*** Begin section ***
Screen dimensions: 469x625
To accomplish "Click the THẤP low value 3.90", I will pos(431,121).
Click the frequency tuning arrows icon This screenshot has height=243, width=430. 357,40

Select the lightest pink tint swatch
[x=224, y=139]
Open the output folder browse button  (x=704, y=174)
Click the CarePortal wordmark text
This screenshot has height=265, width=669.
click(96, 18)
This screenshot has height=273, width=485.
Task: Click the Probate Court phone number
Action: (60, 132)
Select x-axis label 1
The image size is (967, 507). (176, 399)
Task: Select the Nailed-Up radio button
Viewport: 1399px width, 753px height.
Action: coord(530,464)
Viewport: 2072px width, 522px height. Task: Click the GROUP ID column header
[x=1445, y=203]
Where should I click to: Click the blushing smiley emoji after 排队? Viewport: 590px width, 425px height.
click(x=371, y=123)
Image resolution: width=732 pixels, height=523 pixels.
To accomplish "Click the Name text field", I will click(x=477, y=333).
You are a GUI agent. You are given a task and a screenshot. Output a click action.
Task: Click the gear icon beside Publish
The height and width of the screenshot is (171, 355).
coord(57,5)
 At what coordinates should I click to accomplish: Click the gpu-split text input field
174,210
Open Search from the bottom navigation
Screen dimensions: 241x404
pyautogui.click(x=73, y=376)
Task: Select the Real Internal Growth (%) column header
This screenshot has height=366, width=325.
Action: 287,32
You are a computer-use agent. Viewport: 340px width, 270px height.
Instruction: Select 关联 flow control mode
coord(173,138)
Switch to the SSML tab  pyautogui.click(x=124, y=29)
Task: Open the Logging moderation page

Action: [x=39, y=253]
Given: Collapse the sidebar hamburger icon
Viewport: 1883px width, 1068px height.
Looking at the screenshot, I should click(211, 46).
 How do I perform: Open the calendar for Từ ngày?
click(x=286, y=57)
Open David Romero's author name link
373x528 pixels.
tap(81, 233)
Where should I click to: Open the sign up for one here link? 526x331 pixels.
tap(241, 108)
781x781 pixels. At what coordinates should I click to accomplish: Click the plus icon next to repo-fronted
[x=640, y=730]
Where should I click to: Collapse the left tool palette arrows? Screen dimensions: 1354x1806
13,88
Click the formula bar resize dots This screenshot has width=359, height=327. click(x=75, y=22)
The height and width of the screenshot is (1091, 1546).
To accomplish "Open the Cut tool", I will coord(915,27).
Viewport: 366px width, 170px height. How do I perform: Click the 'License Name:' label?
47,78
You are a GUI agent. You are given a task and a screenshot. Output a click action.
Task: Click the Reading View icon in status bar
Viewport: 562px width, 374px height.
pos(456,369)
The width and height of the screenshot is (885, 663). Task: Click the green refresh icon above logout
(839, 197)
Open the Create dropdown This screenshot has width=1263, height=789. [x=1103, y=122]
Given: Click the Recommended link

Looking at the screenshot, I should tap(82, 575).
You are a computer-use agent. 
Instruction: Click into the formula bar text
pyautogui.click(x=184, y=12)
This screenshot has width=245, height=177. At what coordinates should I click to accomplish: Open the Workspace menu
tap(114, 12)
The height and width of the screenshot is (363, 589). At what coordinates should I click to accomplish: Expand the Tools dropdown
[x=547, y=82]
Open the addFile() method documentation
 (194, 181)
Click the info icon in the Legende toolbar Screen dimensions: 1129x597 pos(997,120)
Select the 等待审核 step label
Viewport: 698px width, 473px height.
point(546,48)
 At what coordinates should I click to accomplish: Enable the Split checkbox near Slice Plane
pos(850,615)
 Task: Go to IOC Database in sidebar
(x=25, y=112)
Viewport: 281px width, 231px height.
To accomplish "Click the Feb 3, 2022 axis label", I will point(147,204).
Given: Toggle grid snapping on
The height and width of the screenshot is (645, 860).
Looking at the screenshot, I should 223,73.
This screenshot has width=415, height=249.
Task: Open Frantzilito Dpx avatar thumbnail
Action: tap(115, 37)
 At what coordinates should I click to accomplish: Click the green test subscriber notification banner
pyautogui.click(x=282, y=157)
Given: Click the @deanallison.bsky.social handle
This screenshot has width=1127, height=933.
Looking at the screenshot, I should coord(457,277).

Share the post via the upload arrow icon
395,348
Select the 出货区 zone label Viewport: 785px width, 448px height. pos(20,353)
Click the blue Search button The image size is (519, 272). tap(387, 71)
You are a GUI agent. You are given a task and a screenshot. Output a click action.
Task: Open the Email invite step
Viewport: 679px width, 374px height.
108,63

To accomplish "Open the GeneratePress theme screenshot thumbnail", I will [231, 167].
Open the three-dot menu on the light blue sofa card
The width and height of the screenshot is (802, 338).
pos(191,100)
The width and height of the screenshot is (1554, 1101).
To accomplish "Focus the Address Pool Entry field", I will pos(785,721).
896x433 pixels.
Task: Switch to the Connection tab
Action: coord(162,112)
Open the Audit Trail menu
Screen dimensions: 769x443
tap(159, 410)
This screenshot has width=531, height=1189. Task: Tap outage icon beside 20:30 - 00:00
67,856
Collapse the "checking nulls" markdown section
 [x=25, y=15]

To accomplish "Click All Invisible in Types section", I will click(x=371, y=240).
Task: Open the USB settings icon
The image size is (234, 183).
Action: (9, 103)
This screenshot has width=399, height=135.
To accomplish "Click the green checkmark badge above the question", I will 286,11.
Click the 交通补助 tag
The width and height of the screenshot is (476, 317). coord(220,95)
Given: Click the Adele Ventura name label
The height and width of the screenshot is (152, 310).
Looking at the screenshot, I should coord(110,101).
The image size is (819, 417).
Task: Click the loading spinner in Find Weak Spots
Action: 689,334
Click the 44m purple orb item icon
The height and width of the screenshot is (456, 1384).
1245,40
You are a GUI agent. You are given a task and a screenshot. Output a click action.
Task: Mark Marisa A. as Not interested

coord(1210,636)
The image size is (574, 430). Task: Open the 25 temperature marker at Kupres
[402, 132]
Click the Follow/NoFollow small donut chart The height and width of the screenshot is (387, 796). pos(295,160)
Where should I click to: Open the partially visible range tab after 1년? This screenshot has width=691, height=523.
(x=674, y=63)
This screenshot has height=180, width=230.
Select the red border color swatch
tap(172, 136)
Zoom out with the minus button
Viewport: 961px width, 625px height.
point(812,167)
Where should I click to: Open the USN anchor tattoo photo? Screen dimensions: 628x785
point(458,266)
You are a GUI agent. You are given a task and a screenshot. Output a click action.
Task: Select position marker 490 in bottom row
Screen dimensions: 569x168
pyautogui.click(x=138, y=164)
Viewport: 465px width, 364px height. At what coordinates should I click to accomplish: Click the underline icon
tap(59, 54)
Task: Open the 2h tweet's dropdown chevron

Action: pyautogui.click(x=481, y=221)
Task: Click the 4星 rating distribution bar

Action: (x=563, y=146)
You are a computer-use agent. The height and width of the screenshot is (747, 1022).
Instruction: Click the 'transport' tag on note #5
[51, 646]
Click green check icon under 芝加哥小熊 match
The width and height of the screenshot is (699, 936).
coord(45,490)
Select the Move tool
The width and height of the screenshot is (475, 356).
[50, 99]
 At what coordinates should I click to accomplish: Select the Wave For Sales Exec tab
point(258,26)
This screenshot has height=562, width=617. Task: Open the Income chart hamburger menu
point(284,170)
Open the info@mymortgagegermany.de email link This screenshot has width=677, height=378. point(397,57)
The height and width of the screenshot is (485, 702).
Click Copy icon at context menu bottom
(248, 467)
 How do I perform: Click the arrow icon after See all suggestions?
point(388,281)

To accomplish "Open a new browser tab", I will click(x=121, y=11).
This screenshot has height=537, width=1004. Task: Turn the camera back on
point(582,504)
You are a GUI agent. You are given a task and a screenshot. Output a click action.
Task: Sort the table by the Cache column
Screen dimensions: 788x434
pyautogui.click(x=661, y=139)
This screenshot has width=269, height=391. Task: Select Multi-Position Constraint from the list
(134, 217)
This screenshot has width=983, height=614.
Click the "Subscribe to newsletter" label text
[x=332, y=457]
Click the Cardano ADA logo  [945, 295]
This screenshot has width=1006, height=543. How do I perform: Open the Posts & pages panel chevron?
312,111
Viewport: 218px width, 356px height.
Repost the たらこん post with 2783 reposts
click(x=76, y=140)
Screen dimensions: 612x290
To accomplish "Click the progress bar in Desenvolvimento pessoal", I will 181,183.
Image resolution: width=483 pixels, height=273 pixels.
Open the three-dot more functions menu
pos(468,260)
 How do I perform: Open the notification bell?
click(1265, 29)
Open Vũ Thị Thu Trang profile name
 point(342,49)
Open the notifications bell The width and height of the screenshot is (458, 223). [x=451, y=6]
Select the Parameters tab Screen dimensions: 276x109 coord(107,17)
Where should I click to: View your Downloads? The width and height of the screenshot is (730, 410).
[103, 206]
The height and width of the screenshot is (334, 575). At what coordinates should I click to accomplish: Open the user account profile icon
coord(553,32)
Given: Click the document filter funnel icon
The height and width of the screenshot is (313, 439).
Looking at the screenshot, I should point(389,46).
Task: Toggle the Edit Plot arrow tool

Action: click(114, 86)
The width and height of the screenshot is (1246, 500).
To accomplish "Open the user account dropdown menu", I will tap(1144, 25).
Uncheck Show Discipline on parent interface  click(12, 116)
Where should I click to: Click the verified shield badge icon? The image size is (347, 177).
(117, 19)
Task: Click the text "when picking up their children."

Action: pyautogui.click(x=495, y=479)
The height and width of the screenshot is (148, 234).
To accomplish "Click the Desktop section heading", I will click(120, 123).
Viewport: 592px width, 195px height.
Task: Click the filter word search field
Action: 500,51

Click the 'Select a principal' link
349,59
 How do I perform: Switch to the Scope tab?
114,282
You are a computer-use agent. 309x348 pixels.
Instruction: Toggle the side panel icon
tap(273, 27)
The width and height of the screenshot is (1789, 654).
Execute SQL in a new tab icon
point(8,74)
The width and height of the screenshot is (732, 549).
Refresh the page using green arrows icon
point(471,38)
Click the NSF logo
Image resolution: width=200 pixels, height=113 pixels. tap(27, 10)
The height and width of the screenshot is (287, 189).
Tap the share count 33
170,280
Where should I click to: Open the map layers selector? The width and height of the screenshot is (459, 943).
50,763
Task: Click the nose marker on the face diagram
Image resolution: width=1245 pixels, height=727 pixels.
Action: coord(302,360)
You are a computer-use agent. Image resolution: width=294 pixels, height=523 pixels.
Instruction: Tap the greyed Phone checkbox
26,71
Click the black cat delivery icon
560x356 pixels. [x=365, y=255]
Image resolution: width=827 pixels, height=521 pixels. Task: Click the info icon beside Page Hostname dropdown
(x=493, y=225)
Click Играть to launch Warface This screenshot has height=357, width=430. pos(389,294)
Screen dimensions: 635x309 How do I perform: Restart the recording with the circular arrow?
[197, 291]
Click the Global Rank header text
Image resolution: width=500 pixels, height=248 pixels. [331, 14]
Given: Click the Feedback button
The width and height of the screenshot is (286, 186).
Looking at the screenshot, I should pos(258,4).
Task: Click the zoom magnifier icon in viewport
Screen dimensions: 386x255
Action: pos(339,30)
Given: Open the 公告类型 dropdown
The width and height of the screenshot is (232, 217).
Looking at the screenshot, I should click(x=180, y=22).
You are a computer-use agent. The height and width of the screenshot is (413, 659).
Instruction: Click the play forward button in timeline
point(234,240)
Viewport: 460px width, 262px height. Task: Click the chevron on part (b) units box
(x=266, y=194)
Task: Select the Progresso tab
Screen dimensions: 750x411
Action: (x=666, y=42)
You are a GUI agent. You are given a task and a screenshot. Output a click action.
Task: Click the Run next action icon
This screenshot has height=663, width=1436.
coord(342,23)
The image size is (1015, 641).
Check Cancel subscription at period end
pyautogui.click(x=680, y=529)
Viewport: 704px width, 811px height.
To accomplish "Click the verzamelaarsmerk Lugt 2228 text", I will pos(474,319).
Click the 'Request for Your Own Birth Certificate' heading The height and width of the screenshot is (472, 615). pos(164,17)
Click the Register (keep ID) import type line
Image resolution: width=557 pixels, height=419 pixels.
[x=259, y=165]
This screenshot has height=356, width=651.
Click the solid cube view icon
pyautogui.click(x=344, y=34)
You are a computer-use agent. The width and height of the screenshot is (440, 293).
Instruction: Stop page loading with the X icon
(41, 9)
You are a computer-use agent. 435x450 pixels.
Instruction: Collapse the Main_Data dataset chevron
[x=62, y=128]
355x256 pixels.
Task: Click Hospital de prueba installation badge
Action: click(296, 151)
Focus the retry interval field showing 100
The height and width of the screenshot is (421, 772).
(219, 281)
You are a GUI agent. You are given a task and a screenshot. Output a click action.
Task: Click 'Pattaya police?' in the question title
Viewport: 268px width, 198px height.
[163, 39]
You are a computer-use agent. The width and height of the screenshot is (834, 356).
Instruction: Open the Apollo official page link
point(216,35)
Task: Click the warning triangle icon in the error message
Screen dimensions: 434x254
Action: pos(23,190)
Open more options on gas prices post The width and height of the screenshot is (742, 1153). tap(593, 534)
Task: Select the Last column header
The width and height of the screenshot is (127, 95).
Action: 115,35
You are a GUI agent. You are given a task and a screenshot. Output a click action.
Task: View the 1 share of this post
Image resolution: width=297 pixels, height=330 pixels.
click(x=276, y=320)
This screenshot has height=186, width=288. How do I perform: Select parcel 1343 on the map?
*** End section ***
Action item - Among the entries above, the lines between the ones containing "Where should I click to: Click the verified" and "You are a computer-use agent. Image", inclusive, are to be transcribed exactly. No other line is to be given.

Answer space -
Where should I click to: Click the verified shield badge icon? The image size is (347, 177).
(117, 19)
Task: Click the text "when picking up their children."

Action: pyautogui.click(x=495, y=479)
The height and width of the screenshot is (148, 234).
To accomplish "Click the Desktop section heading", I will click(120, 123).
Viewport: 592px width, 195px height.
Task: Click the filter word search field
Action: 500,51

Click the 'Select a principal' link
349,59
 How do I perform: Switch to the Scope tab?
114,282
You are a computer-use agent. 309x348 pixels.
Instruction: Toggle the side panel icon
tap(273, 27)
The width and height of the screenshot is (1789, 654).
Execute SQL in a new tab icon
point(8,74)
The width and height of the screenshot is (732, 549).
Refresh the page using green arrows icon
point(471,38)
Click the NSF logo
Image resolution: width=200 pixels, height=113 pixels. tap(27, 10)
The height and width of the screenshot is (287, 189).
Tap the share count 33
170,280
Where should I click to: Open the map layers selector? The width and height of the screenshot is (459, 943).
50,763
Task: Click the nose marker on the face diagram
Image resolution: width=1245 pixels, height=727 pixels.
Action: coord(302,360)
You are a computer-use agent. Image resolution: width=294 pixels, height=523 pixels.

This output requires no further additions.